§ **Work to complete**: Count the lines in the entries below that contain the word "accomplish". Reply with the number only.
----------------
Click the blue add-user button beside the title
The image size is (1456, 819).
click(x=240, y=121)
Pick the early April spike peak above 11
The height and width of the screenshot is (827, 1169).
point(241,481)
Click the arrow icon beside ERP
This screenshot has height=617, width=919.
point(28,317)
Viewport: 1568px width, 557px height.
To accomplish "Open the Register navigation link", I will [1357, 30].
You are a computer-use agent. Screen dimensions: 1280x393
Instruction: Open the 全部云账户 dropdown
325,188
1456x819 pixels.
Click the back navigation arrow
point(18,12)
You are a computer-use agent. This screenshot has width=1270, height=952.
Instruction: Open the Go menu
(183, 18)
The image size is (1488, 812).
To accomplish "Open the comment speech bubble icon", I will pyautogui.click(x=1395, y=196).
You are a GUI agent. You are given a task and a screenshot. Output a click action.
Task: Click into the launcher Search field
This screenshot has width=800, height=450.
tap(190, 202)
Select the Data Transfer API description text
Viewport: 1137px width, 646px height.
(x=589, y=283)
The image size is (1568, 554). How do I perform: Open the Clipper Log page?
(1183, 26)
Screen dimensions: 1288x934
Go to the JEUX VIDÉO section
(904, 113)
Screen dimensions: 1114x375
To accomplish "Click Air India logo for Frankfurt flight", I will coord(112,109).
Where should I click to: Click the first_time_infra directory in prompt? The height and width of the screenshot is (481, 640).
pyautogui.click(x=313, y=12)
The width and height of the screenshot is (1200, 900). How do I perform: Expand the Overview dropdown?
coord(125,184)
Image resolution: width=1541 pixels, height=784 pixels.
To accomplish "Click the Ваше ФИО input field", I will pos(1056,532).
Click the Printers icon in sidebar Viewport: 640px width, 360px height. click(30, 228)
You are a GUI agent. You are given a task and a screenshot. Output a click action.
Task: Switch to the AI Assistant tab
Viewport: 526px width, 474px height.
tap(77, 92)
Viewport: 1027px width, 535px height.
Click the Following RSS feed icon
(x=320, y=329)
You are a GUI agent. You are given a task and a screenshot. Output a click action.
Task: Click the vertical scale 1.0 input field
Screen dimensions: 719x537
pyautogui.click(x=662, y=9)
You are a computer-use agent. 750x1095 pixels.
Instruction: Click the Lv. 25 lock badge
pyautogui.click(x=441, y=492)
----------------
§ **Response for this exercise**: 4